Do this => Rewrite the items below, starting at their beginning and stopping after the line that contains "புதருக்குள் கிழிந்து கிடந்த". Add 10 to every number in the coordinates and leave out the pictures.

[Some records]
* Begin *
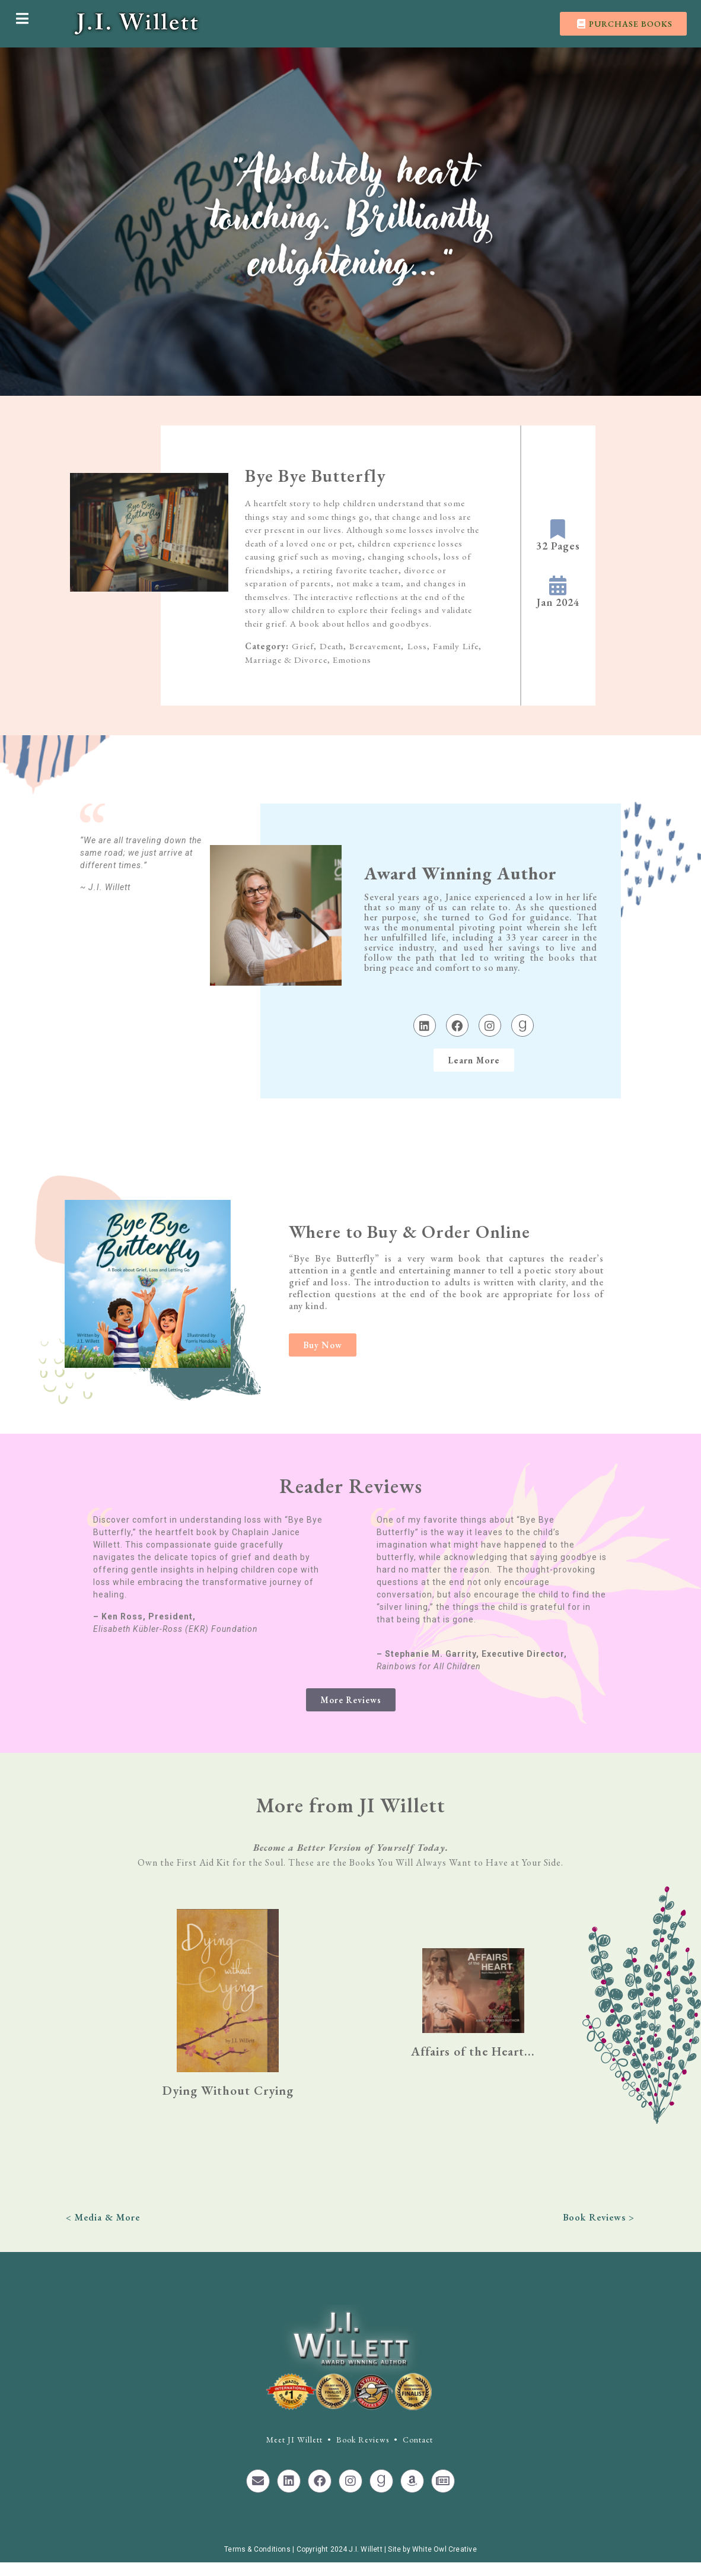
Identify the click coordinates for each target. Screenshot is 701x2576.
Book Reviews (362, 2439)
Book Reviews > (599, 2217)
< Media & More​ (103, 2217)
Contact (418, 2439)
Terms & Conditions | (260, 2549)
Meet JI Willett (294, 2439)
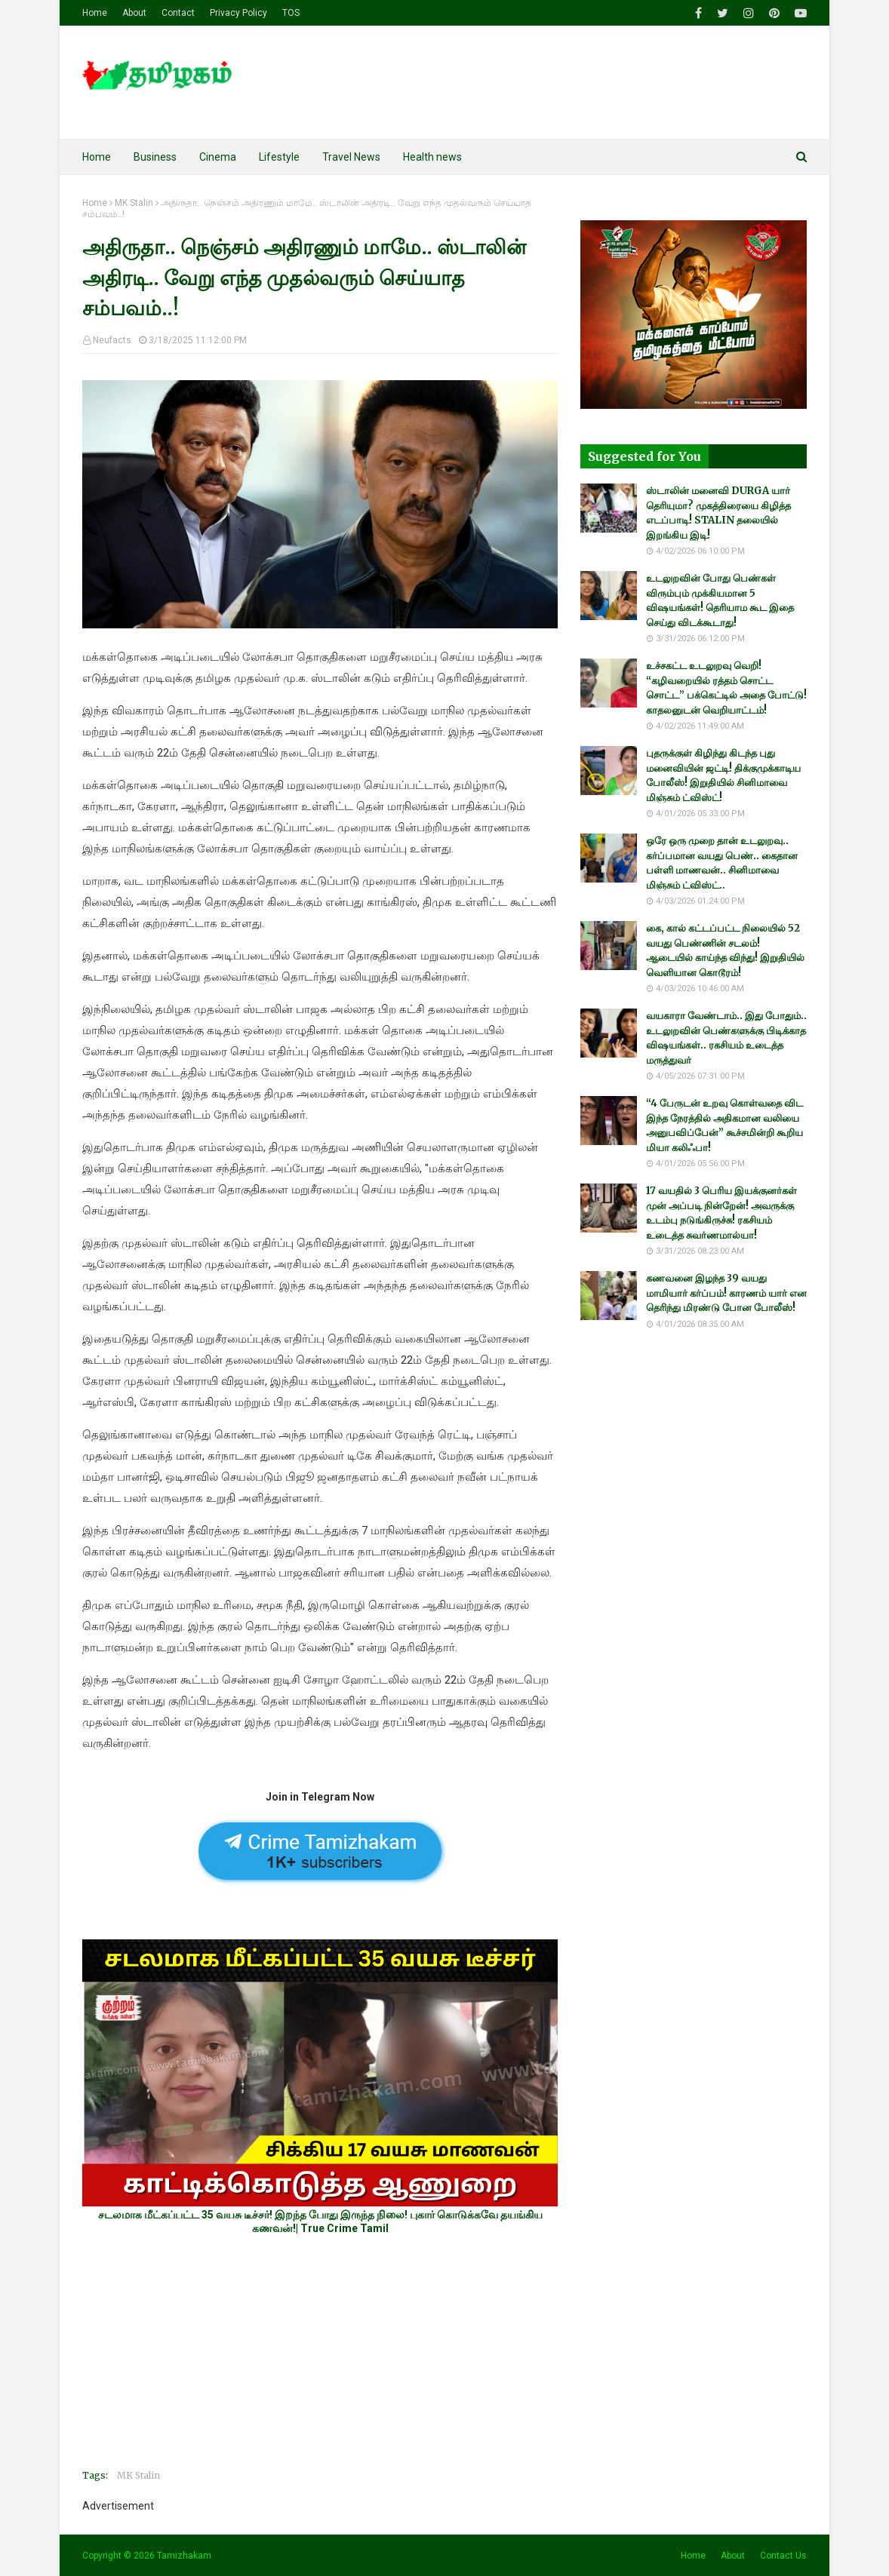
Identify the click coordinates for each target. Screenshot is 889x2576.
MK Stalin (134, 203)
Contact (178, 13)
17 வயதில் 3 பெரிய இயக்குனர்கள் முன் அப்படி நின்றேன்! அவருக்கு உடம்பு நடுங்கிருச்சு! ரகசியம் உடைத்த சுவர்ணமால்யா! (721, 1213)
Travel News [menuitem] (351, 157)
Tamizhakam (184, 2555)
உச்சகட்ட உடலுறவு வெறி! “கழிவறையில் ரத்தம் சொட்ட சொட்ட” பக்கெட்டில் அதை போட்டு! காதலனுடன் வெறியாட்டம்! (726, 688)
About (134, 13)
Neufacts (112, 340)
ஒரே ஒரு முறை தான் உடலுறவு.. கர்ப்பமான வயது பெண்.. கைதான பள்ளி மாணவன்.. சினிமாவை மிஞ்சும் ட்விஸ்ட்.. (722, 863)
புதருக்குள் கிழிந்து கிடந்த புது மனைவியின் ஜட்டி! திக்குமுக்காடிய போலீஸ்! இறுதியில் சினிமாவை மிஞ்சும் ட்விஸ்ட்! (723, 775)
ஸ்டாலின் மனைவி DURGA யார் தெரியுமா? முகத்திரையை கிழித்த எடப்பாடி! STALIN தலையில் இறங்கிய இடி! (718, 513)
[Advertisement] (320, 2352)
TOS (291, 13)
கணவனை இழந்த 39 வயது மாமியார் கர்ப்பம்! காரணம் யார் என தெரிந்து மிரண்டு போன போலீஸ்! (726, 1293)
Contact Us (783, 2555)
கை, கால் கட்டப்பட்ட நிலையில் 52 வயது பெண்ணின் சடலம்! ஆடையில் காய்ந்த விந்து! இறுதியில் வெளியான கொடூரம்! (725, 950)
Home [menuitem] (96, 157)
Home (94, 13)
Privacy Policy (238, 13)
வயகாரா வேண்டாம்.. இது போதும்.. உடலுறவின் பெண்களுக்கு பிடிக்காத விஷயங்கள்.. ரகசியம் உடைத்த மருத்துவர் (726, 1038)
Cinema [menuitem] (217, 157)
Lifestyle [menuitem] (279, 157)
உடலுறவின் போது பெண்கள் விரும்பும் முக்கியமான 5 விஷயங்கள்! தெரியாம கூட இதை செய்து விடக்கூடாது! (720, 600)
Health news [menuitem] (432, 157)
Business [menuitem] (155, 157)
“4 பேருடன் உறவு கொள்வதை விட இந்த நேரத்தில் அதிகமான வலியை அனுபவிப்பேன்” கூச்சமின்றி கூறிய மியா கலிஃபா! (724, 1125)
* End *
Expected answer =>
Identify the click coordinates for each target. Screenshot is 701x2576.
Book Reviews (372, 2449)
Book Reviews > (609, 2227)
< Media & More​ (113, 2227)
Contact (428, 2449)
Terms & Conditions | (270, 2559)
Meet JI Willett (304, 2449)
Identify the click coordinates for each target. Screenshot is 889x2576.
MK Stalin (144, 213)
Contact (188, 23)
17 வயதில் 3 பெரிய இயக்குனர்கள் முன் அப்படி நின்றேன்! அவருக்கு உடம்பு நடுங்கிருச்சு! ரகசியம் உடைத்த சுவர்ணமால்யா! (731, 1223)
Travel News [menuitem] (361, 167)
Tamizhakam (194, 2565)
உச்சகட்ட உடலுறவு வெறி! “கழிவறையில் ரத்தம் சொட்ட சொட்ட” பக்கெட்டில் அதை போட்டு! காதலனுடன் வெறியாட்டம்! (736, 698)
About (144, 23)
Neufacts (122, 350)
ஒரே ஒரு முறை தான் உடலுறவு.. கர்ப்பமான வயது பெண்.. கைதான பள்ளி மாணவன்.. சினிமாவை மிஞ்சும் ட்விஸ்ட்.. (732, 873)
புதருக்குள் கிழிந்து கிடந்த புது மனைவியின் ஜட்டி! திக்குமுக்காடிய போலீஸ்! இறுதியில் சினிமாவை மிஞ்சும் ட்விஸ்ட்! (733, 785)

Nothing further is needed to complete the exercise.